## Task description
Your task is to retype every entry exactly while omitting the pictures.

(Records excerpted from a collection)
····················
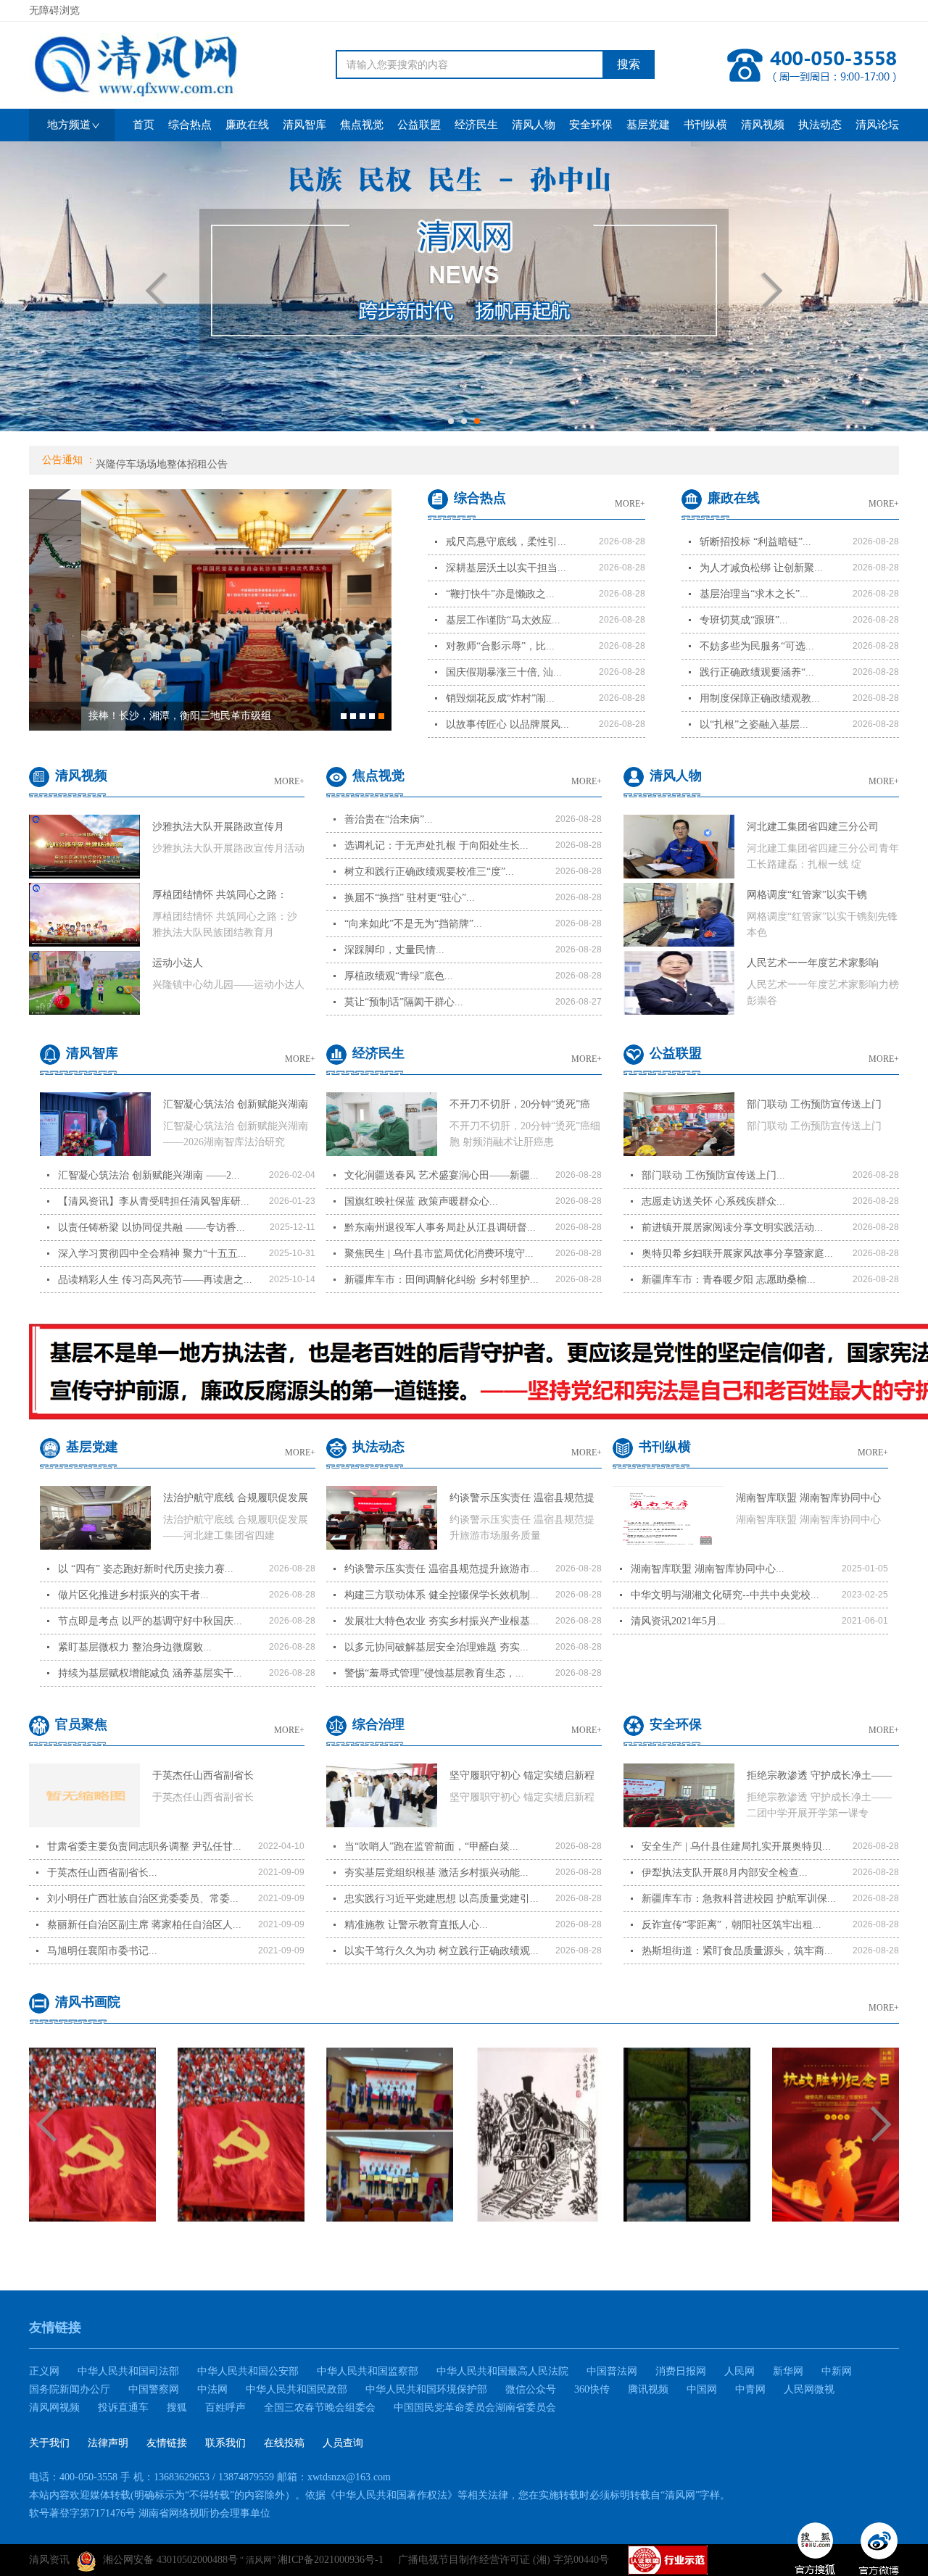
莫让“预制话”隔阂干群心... (403, 1002)
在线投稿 (284, 2443)
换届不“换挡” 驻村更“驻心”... (409, 897)
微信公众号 (530, 2389)
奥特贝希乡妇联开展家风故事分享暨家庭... (737, 1253)
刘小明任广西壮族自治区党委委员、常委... (143, 1898)
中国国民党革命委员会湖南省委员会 (475, 2407)
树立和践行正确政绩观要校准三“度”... (429, 871)
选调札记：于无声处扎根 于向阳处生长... (436, 845)
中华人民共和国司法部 (128, 2371)
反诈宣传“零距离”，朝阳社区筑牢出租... (731, 1924)
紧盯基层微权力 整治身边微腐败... (135, 1647)
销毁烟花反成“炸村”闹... (500, 698)
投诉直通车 (123, 2407)
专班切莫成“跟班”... (744, 620)
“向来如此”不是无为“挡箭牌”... (413, 923)
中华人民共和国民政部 (296, 2389)
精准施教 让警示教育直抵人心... (416, 1924)
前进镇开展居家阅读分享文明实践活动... (732, 1227)
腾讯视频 (648, 2389)
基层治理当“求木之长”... (754, 594)
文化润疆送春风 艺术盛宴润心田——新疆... (441, 1175)
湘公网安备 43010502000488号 (170, 2559)
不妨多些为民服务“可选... (757, 646)
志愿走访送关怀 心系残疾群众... (713, 1201)
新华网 (788, 2371)
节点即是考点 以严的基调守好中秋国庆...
····················
## Task answer
莫让“预制话”隔阂干群心... (403, 1002)
在线投稿 (284, 2443)
换届不“换挡” 驻村更“驻心”... (409, 897)
微信公众号 (530, 2389)
奥特贝希乡妇联开展家风故事分享暨家庭... (737, 1253)
刘小明任广西壮族自治区党委委员、常委... (143, 1898)
中国国民党革命委员会湖南省委员会 (475, 2407)
树立和践行正确政绩观要校准三“度”... (429, 871)
选调札记：于无声处扎根 于向阳处生长... (436, 845)
中华人民共和国司法部 (128, 2371)
反诈宣传“零距离”，朝阳社区筑牢出租... (731, 1924)
紧盯基层微权力 整治身边微腐败... (135, 1647)
销毁烟花反成“炸村”闹... (500, 698)
投诉直通车 (123, 2407)
专班切莫成“跟班”... (744, 620)
“向来如此”不是无为“挡箭牌”... (413, 923)
中华人民共和国民政部 (296, 2389)
精准施教 让警示教育直抵人心... (416, 1924)
前进镇开展居家阅读分享文明实践活动... (732, 1227)
腾讯视频 (648, 2389)
基层治理当“求木之长”... (754, 594)
文化润疆送春风 艺术盛宴润心田——新疆... (441, 1175)
湘公网安备 43010502000488号 (170, 2559)
不妨多些为民服务“可选... (757, 646)
志愿走访送关怀 心系残疾群众... (713, 1201)
新华网 (788, 2371)
节点即是考点 以严的基调守好中秋国庆...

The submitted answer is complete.